Di tengah kompleksitas tantangan keamanan nasional yang kian mengglobal dan multidimensi, peran pers tidak lagi sekadar sebagai penyampai berita, tetapi sebagai pilar pertahanan negara di medan informasi. Hal ini menjadi pesan sentral dalam Diklat Insan Pers Bela Negara yang diselenggarakan oleh Bela Negara Network pada Rabu, 17 Desember 2025, di Aula Bela Negara, Gedung Suprapto Lantai 8, Kementerian Pertahanan RI. Acara yang mengusung tema “Meningkatkan Bela Negara melalui Pers” ini bertujuan mengukuhkan insan media sebagai garda terdepan dalam informasi kebangsaan serta mendorong peran aktif mereka dalam menjaga keamanan informasi dan kedaulatan bangsa.

Dihadiri oleh perwakilan redaksi, wartawan, dan pengelola media dari berbagai platform, diklat ini dibuka secara resmi setelah rangkaian acara seremonial yang khidmat. Prosesi dimulai dengan menyanyikan lagu Indonesia Raya dan Mars Bela Negara, dilanjutkan dengan laporan panitia serta sambutan dari tiga institusi kunci: Mayjen TNI (Purn) Adi S. selaku Kepala Satuan Pengawas FKBN RI, Ketua Dewan Pers, dan Dirjen Pothan Kemhan RI. Dalam sambutannya, terungkap konsensus bahwa dalam konteks bela negara kontemporer, pena dan keyboard memiliki daya hancur dan daya bangun yang setara dengan senjata konvensional.

Membangun Fondasi: Tataran Dasar Bela Negara dan Ancaman Modern

Sesi inti pembekalan dimulai dengan materi “Tataran Dasar Bela Negara” yang disampaikan oleh perwakilan Kementerian Pertahanan RI. Materi ini menegaskan bahwa bela negara bukan lagi semata-mata tentang memanggul senjata, tetapi tentang kontribusi positif setiap warga negara sesuai profesinya. Bagi insan pers, kontribusi itu diwujudkan melalui kerja jurnalistik yang berintegritas, mendidik, dan mempersatukan bangsa. Pemahaman dasar ini menjadi landasan etis sebelum membahas ancaman-ancaman yang lebih teknis.

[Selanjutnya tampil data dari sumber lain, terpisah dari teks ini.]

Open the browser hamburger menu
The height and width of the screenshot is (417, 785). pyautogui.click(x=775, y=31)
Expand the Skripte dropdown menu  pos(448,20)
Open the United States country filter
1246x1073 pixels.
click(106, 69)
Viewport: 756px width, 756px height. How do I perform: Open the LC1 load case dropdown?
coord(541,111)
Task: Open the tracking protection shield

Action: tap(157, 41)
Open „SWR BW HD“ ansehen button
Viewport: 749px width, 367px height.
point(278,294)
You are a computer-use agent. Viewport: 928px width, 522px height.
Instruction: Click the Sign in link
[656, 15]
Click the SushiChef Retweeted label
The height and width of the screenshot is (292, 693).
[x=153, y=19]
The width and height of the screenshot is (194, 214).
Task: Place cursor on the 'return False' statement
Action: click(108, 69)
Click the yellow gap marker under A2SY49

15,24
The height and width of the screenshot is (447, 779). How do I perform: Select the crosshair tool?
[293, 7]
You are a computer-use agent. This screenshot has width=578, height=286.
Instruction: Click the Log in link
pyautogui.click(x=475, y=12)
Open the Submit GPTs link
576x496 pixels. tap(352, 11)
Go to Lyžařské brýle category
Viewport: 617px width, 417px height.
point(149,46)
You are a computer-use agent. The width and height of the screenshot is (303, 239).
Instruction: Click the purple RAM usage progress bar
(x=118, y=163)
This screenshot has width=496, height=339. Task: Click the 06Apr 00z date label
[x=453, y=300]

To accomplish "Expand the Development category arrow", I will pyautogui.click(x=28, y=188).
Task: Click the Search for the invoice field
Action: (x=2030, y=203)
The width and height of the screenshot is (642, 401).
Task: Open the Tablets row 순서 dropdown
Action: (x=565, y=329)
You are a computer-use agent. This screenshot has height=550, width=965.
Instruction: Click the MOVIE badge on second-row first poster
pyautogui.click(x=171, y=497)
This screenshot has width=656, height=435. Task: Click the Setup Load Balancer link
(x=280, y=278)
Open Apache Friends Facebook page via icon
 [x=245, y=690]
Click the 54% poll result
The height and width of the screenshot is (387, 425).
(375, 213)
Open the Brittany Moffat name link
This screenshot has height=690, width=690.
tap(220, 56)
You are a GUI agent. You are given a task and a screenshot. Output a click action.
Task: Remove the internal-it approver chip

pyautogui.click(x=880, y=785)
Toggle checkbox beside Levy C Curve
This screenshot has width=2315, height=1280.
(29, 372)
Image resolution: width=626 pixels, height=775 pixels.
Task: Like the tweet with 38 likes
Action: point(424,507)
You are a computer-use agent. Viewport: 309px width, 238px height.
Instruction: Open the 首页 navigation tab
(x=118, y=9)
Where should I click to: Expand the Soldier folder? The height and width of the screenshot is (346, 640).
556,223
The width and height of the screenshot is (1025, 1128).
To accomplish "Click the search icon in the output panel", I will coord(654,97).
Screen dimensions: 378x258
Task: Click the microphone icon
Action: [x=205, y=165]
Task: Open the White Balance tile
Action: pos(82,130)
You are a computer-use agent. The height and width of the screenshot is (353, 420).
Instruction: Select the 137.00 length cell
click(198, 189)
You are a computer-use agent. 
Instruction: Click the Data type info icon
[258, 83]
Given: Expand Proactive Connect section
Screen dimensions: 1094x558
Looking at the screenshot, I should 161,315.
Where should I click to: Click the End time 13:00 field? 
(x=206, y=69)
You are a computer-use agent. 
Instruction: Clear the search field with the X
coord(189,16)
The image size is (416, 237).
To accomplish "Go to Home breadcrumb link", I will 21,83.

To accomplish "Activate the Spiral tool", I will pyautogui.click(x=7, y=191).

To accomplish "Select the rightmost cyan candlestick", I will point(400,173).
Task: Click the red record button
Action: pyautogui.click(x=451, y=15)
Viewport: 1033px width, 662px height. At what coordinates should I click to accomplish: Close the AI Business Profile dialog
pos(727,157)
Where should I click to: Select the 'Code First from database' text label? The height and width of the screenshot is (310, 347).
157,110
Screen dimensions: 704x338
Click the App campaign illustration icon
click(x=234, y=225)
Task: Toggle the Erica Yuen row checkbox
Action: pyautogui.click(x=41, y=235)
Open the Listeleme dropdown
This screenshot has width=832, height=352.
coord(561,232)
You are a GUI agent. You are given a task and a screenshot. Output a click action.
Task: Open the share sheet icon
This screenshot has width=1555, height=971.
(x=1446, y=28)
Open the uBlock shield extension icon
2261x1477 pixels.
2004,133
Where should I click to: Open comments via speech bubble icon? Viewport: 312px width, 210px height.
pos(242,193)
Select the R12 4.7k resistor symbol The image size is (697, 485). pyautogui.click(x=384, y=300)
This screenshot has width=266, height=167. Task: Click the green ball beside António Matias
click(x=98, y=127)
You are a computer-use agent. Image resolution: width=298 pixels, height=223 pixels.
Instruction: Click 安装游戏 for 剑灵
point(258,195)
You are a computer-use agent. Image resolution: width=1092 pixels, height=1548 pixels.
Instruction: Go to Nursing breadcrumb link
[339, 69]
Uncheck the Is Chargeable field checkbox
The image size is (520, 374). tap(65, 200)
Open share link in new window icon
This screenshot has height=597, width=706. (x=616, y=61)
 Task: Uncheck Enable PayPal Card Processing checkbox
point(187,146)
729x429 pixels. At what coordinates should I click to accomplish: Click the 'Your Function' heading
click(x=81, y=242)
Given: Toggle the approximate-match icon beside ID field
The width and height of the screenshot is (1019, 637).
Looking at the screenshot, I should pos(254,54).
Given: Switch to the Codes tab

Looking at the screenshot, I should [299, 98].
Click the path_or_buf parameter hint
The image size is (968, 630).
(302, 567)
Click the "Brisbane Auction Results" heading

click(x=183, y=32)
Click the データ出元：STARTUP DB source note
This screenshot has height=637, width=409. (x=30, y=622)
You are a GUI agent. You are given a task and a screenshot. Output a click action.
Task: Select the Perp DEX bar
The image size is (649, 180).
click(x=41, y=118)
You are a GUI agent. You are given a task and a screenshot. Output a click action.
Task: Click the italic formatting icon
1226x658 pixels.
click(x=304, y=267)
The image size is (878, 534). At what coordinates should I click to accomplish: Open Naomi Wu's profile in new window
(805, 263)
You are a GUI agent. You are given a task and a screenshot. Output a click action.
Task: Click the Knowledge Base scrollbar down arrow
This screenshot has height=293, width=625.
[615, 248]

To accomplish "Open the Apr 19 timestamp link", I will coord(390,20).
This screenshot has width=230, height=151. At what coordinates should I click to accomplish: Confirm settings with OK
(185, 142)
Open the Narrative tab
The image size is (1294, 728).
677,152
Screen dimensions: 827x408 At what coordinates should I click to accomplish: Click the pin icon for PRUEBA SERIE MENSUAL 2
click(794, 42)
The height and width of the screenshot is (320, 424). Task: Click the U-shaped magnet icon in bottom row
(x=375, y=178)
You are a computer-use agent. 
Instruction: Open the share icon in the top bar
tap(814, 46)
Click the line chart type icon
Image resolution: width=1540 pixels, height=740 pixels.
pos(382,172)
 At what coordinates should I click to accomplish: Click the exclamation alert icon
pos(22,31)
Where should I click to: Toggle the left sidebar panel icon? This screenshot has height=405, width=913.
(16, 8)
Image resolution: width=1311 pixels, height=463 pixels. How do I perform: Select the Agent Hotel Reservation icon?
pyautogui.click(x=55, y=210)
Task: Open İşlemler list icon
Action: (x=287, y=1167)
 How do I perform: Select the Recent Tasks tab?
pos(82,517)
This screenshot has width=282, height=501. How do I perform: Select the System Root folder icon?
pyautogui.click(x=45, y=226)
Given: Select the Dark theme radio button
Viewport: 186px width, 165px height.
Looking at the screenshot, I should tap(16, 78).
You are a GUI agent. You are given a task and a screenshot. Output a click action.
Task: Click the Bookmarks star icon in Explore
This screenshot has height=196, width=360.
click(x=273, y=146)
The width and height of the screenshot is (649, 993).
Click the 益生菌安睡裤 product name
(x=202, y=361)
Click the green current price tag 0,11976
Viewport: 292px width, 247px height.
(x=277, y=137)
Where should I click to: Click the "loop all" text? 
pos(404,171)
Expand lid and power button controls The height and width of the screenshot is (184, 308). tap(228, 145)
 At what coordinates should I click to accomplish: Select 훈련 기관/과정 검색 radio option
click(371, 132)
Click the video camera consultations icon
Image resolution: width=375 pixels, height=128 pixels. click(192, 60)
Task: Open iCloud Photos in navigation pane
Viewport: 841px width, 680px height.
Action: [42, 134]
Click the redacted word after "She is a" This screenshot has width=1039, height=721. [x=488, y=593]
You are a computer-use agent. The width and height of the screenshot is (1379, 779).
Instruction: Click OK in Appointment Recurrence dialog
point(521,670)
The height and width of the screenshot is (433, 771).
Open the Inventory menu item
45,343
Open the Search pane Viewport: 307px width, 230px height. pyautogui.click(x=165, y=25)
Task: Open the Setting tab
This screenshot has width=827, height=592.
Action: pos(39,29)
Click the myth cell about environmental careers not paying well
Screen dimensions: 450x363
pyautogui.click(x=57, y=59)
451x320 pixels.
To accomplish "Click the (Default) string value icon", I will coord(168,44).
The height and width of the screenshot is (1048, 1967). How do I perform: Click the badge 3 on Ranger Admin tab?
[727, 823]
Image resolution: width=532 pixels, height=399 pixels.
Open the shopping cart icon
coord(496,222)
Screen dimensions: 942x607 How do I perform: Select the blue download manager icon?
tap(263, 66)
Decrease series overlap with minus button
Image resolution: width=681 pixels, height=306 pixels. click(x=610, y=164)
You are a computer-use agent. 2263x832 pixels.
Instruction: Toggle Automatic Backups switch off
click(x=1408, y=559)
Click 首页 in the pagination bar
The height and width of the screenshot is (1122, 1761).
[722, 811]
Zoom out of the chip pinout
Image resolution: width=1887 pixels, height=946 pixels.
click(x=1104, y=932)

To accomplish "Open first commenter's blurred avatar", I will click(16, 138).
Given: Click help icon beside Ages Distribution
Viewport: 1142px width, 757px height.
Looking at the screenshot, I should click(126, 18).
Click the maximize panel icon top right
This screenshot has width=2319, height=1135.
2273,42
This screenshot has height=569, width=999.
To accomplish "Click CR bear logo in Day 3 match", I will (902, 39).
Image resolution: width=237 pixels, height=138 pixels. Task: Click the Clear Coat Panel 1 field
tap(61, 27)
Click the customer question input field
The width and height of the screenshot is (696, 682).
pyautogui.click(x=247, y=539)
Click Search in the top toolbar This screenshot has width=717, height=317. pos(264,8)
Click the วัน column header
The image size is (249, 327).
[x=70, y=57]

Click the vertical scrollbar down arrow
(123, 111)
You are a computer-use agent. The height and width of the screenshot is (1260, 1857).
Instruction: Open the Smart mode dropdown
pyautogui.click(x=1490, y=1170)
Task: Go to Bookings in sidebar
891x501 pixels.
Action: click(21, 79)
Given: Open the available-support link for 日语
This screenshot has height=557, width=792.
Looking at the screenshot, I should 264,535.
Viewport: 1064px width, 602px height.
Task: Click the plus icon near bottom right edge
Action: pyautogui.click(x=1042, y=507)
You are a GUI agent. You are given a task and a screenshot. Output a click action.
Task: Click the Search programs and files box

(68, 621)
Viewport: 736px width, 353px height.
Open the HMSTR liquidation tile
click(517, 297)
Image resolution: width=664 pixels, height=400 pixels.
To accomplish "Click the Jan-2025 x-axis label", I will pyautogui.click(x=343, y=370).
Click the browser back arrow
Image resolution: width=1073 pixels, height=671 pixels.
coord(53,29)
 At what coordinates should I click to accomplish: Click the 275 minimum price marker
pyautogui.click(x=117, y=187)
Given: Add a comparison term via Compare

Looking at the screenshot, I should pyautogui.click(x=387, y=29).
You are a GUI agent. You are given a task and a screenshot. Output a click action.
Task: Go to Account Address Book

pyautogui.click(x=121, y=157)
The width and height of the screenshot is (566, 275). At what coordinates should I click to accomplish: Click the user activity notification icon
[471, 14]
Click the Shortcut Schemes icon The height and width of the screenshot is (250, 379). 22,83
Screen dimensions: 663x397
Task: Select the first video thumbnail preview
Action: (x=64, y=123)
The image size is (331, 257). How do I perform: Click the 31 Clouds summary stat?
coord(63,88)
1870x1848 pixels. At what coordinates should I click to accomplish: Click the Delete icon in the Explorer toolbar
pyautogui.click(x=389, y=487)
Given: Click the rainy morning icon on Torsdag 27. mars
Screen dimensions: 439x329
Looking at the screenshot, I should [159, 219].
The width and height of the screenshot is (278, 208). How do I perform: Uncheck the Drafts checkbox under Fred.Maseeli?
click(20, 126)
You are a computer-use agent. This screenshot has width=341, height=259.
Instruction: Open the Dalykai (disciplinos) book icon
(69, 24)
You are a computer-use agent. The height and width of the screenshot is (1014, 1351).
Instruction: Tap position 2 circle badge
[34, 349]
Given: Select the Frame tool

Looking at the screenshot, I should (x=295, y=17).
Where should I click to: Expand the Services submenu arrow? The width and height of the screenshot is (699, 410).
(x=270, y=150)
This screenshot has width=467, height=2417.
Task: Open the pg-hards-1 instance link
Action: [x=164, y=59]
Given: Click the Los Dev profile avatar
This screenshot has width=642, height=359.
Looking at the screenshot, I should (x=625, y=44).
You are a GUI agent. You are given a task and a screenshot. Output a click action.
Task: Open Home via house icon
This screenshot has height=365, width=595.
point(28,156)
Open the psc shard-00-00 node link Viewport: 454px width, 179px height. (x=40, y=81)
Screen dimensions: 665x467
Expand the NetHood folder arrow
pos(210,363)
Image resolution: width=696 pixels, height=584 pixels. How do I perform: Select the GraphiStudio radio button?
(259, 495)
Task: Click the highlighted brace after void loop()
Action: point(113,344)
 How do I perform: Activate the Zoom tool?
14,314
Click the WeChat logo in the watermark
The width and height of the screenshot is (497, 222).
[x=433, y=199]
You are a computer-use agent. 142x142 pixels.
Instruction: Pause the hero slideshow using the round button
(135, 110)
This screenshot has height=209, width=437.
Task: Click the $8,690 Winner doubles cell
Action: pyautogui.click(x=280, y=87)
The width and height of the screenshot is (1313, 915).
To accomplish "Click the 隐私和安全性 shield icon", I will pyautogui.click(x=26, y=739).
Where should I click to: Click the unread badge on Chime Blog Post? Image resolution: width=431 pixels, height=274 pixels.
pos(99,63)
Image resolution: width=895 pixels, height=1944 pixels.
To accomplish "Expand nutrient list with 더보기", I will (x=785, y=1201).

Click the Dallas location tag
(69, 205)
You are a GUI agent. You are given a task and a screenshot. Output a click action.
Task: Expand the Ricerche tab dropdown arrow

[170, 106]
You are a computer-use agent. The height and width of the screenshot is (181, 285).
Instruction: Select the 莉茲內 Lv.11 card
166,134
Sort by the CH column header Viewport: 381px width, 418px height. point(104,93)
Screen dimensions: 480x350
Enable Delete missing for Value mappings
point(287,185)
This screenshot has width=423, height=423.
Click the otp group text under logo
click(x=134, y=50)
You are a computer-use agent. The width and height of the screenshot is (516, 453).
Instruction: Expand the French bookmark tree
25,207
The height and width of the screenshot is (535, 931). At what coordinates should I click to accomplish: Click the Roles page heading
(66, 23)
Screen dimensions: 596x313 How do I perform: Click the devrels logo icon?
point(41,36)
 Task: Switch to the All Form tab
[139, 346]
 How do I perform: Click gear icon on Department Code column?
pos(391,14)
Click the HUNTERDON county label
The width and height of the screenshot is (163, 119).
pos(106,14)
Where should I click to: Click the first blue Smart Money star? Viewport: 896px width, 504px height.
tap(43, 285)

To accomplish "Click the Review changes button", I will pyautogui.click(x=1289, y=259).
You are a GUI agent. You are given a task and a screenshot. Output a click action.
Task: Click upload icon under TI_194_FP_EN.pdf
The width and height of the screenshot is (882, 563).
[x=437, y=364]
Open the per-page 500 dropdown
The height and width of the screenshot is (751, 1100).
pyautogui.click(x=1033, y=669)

Ancaman tersebut kemudian dijelaskan secara gamblang dalam sesi kedua tentang “Pertahanan Cyber dan Peran Media untuk Menghadapi Psywar (Psychological Warfare)” oleh Badan Siber dan Sandi Negara (BSSN). Narasumber memaparkan bagaimana perang psikologi modern menggunakan media sosial dan platform digital sebagai alat untuk menanamkan narasi yang merusak stabilitas nasional, memecah belah masyarakat, dan melemahkan kepercayaan terhadap institusi negara. Pers, dengan kemampuan verifikasi dan jaringannya, diharapkan menjadi first line of defense (garis pertahanan pertama) dalam mengidentifikasi, mendekonstruksi, dan menetralisasi kampanye psywar asing maupun domestik. "Setiap klik, setiap berita yang dibagikan, bisa menjadi amunisi atau penangkal dalam perang persepsi ini," tegas salah satu pemateri dari BSSN.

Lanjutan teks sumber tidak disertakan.